> [What to produce]:
Note the line where "You are a computer-use agent. Image" appears in the data below; write it out exactly, along with every line that comes after it to the end.

(Stored data entries)
<<<<

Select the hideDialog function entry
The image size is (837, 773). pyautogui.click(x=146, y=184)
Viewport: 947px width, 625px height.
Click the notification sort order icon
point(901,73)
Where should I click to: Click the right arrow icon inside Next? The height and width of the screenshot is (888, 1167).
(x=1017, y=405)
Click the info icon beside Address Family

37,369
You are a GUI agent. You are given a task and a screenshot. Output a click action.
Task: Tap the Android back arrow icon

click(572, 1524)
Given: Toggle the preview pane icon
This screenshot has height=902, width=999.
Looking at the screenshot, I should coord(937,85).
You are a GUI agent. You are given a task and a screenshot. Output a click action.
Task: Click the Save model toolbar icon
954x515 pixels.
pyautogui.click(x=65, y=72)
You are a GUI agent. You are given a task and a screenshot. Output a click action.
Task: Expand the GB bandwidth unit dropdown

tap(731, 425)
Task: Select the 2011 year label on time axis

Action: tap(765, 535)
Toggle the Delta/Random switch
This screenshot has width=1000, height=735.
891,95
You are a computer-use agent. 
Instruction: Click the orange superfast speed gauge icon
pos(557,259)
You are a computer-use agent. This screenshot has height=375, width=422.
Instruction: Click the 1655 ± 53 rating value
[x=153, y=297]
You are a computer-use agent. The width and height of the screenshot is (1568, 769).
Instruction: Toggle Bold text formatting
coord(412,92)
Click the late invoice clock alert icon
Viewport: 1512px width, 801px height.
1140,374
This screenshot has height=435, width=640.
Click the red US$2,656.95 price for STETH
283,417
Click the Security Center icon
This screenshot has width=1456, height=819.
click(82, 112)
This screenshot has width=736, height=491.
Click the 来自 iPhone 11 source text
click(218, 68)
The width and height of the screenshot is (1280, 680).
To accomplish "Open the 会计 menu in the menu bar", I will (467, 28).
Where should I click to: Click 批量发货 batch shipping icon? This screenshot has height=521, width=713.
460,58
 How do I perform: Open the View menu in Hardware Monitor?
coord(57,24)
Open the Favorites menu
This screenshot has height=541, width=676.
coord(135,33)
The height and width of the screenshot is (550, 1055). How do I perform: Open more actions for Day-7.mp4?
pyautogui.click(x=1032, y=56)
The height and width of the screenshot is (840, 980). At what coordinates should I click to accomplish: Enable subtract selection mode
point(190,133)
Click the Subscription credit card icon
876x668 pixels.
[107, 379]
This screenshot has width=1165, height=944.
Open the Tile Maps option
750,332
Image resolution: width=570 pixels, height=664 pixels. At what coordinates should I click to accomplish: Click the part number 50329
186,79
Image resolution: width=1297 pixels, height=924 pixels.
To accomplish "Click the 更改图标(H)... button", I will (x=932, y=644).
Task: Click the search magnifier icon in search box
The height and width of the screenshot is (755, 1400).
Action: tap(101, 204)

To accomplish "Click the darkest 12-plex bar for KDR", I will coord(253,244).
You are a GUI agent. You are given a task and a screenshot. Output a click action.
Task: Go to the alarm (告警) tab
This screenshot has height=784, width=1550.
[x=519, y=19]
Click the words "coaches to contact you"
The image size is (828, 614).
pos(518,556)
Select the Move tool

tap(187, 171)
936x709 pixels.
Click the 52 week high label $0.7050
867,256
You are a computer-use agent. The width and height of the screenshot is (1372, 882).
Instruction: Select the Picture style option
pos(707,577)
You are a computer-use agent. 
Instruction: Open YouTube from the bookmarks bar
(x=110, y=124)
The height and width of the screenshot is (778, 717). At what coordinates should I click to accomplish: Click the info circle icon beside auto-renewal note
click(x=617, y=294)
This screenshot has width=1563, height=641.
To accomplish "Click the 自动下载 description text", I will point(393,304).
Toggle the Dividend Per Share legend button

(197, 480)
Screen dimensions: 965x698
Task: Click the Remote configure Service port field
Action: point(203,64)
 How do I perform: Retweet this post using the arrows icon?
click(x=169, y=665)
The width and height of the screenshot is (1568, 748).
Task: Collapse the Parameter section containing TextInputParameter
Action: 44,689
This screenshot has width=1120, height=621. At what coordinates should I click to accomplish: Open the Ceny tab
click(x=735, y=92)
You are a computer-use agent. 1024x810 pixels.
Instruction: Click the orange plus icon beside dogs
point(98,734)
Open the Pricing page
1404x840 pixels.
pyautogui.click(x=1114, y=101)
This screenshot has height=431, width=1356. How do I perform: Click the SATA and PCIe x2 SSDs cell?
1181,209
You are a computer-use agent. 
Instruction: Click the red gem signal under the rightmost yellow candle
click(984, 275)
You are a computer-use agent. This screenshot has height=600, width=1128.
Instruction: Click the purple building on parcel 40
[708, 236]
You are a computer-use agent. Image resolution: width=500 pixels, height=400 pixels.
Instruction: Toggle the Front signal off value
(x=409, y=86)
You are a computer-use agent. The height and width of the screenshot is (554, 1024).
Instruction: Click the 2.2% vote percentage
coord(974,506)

>>>>

> [Written answer]:
You are a computer-use agent. Image resolution: width=500 pixels, height=400 pixels.
Instruction: Toggle the Front signal off value
(x=409, y=86)
You are a computer-use agent. The height and width of the screenshot is (554, 1024).
Instruction: Click the 2.2% vote percentage
coord(974,506)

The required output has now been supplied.